Alex, thanks for weighing in on the particulars of the North Korea deal.
PBS had some good interviews with Ash Carter, Bob Gallucci, Bill Perry and others on whether we lived up to the deal. https://www.pbs.org/wgbh/pages/frontline/shows/kim/themes/lessons.html
I wonder if the later non-compliance on the US side in the North Korea situation is a cautionary tale…

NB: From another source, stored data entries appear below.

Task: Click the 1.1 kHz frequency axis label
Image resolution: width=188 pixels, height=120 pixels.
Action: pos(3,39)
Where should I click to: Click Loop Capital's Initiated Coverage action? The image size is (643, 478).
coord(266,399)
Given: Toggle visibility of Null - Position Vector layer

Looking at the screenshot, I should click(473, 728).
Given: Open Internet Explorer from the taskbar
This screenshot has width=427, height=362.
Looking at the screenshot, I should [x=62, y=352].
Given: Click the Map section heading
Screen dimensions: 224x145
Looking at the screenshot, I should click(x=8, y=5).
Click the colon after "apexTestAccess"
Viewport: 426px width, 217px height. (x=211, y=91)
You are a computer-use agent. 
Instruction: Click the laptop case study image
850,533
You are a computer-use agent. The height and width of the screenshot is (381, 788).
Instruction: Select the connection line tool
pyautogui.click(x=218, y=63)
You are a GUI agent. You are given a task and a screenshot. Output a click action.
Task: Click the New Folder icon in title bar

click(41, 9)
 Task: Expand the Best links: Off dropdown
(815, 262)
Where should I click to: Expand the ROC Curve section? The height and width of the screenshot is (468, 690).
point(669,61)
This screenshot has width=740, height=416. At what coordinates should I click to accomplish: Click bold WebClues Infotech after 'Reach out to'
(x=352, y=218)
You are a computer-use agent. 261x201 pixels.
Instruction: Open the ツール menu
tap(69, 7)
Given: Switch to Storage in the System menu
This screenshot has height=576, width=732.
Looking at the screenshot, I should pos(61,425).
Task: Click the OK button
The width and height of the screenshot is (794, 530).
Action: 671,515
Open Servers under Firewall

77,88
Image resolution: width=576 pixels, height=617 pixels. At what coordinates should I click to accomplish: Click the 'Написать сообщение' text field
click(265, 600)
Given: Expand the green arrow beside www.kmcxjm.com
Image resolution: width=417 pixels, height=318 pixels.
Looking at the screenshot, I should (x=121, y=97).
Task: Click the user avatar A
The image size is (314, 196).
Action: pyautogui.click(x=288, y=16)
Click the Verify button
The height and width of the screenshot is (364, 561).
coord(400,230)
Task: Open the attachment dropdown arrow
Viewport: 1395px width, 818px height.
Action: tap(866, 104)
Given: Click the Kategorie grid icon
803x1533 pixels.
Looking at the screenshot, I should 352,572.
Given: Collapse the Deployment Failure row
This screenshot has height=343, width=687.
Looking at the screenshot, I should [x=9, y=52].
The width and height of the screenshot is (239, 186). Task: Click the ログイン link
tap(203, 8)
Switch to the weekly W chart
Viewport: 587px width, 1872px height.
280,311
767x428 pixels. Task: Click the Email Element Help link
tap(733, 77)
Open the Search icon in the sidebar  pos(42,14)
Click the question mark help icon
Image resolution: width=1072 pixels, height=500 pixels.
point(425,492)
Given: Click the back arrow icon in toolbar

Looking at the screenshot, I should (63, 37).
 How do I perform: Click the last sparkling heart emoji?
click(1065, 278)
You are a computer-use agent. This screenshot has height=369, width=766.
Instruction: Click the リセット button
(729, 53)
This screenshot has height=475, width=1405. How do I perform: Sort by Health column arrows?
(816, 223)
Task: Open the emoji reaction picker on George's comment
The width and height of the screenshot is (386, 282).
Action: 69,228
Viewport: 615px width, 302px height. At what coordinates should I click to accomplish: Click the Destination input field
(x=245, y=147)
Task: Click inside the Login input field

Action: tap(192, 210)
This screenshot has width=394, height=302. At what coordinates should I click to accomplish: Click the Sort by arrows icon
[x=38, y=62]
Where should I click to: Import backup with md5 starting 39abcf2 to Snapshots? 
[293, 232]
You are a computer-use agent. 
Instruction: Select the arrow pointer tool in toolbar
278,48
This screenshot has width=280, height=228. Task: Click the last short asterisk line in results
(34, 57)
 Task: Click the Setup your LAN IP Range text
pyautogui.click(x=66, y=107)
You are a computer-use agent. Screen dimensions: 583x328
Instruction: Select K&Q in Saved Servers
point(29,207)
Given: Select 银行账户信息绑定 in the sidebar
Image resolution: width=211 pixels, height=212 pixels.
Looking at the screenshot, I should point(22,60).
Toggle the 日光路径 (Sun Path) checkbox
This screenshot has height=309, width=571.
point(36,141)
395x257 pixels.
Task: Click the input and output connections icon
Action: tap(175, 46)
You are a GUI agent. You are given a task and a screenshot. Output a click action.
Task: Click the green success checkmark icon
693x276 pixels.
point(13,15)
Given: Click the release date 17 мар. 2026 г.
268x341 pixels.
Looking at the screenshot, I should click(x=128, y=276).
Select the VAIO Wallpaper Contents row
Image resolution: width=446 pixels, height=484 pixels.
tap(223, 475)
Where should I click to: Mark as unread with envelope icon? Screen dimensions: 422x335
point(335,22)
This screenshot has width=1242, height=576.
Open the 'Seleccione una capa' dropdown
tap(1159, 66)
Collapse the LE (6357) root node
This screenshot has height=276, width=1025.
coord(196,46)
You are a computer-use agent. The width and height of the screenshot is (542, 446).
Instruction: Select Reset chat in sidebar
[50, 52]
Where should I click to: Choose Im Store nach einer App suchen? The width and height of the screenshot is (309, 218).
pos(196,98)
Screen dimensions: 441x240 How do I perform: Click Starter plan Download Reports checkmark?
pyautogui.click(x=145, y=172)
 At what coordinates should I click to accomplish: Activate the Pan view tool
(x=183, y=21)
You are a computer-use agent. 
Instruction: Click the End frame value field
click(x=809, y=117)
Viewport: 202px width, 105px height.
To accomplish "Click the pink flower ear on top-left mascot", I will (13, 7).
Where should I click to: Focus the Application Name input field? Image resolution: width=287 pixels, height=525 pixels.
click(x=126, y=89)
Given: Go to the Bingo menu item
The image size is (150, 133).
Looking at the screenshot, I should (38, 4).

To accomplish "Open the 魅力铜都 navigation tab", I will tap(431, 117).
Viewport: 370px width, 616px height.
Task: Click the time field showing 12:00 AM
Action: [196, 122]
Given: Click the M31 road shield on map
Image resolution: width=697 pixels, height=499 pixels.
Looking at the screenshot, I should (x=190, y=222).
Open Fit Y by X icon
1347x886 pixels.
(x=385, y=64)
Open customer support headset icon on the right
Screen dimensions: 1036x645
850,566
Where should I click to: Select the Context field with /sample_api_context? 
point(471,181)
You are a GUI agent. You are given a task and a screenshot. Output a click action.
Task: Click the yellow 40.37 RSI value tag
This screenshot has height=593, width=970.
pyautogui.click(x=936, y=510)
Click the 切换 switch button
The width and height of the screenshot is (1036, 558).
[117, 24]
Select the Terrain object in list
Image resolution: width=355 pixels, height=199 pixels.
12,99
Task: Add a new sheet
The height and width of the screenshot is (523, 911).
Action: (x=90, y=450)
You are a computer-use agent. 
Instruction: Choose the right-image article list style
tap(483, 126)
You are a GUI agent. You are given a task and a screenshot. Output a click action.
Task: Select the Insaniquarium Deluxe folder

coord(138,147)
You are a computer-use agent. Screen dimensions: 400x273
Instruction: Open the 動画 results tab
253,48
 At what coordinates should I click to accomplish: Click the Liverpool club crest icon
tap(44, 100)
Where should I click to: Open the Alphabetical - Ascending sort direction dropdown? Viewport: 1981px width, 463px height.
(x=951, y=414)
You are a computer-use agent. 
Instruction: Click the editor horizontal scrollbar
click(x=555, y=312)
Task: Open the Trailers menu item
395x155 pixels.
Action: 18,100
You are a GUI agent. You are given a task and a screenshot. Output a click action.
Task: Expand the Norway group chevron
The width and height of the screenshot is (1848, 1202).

Here are Kissinger and Schultz in the WSJ on the problems in the deal though they are not outright opposed to it, though pretty close. They fear regional proliferation, absence of automaticity of snapback punishment in the event of an Iranian violation, IAEA incapacity to really handle inspections, and ultimately that Iran will be emboldened rather than tempered in its efforts to destabilize the Middle East (through proxies or otherwise). https://www.wsj.com/articles/the-iran-deal-and-its-consequences-1428447582
The momentum of Iran Deal should be used to kill the cobra – that is getting rid of nuclear weapons altogether. It is proposed that an international bank be set up to park nuclear bombs safely. Physically the bombs stay in the Nations themselves BUT under lock and key. The password to access the nuclear bombs resides with all the nuclear Nations and only in agreement of all the Nations the bombs come out of the bank. Given digital technology such a key can be easily generated. To start with just some bombs are parked but with time it is possible to get rid of all nuclear bombs by this simple method. A by-product would be that Iran seeing the rest of the world disarming would have more of a motivation keeping its promises.